Добавить в цитаты Настройки чтения

Страница 53 из 54



У Сада имеется некий принудительный фантазм, каковой является не тем, что он материально описывает, а тем, что под предлогом описания гнусностей он демонстрирует путем письменной повторяемости. Описанию никогда не исчерпать описываемой картины. Повторяемое описание картины занимает здесь место подобия экстаза.

Исходя из садовской «повторяемости» как доставляемого посредством стереотипов (классического) синтаксиса «ораторского» подобия-симулякра, я, со своей стороны, извлек следующие следствия:

Подчинение цензуре «классического» синтаксиса, или же его неукоснительной, исключающей любые противоречивые предложения (по образу «аномалий») логики возвращает в точности к навязчивому принуждению фантазма (не доступного сообщению). Сознательно практикуемые нормативного плана стереотипы (синтаксиса) провоцируют присутствие того, что они очерчивают; их описательность затуманивает неподобающий характер фантазма и в то же время прослеживает контур его смутного облика. Откуда и ощущение диспропорции между неподобающим характером фантазма и его локализацией в стереотипных терминах, каковые выставляют его напоказ под предлогом уклонения от него.
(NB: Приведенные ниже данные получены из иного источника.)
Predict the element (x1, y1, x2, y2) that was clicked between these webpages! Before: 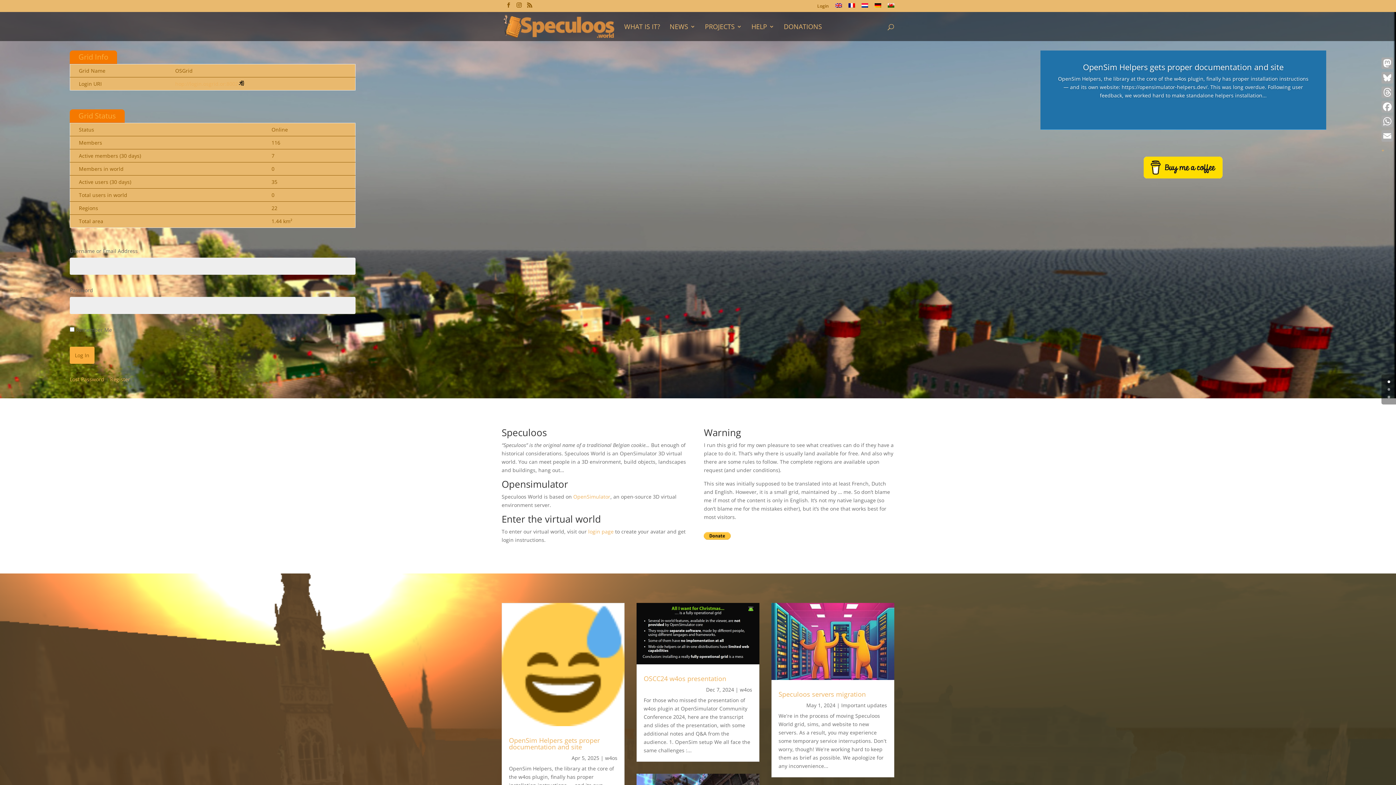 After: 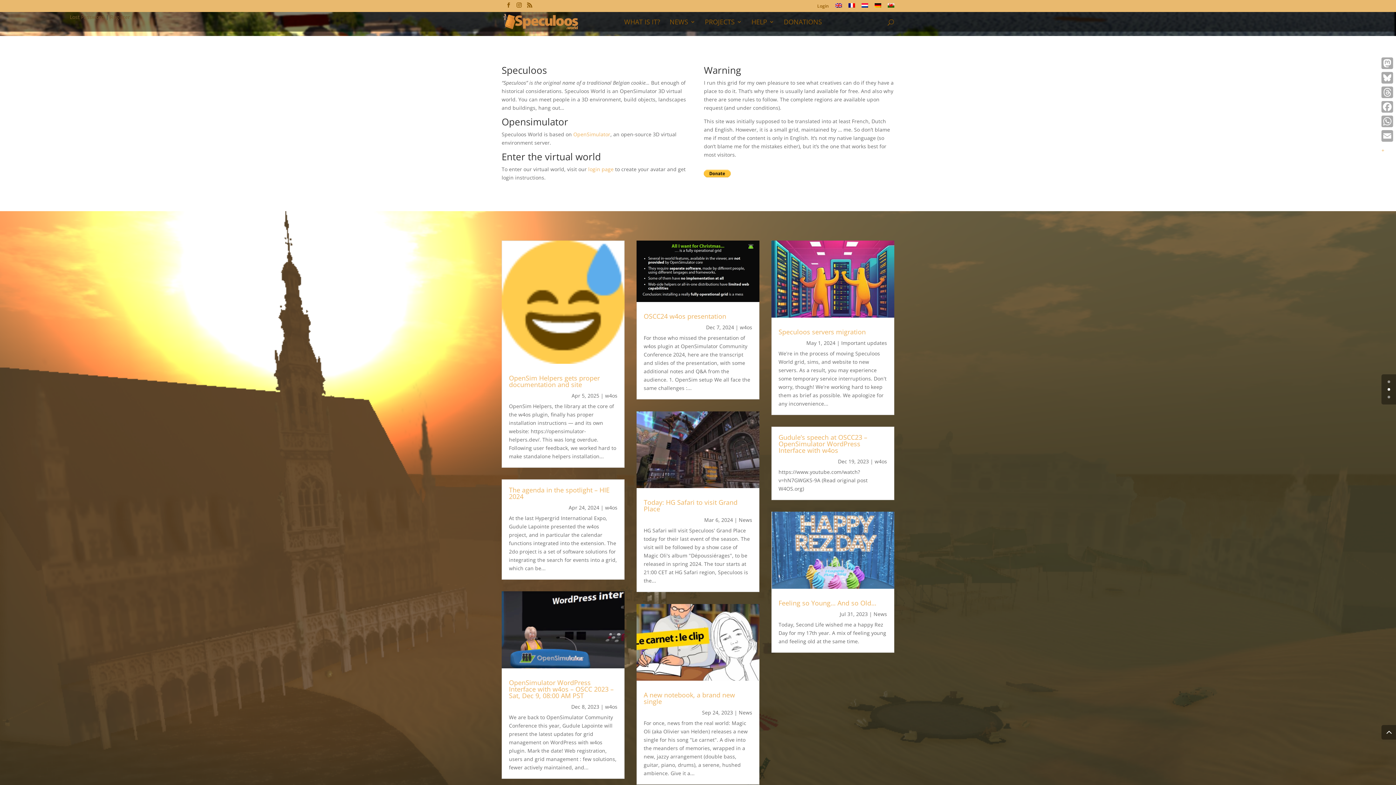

Расшатать синтаксис, дабы «восстановить» фантазм таким, какой он и есть, разложить формы, чтобы воспроизвести их фантазматику, — это выпустить добычу ради тени; или же устранить любое принуждение, никакое из них не осуществляя: во имя тщетной свободы. Без стереотипов синтаксиса, вообще без стереотипов, нет, в свою очередь, и никаких принуждающих подобий.

Любое изобретение того или иного симулякра предполагает господство ранее превалирующих стереотипов, ибо он их деконструирует и в свою очередь навязывает в качестве стереотипа только ради того, чтобы построить себя из их элементов».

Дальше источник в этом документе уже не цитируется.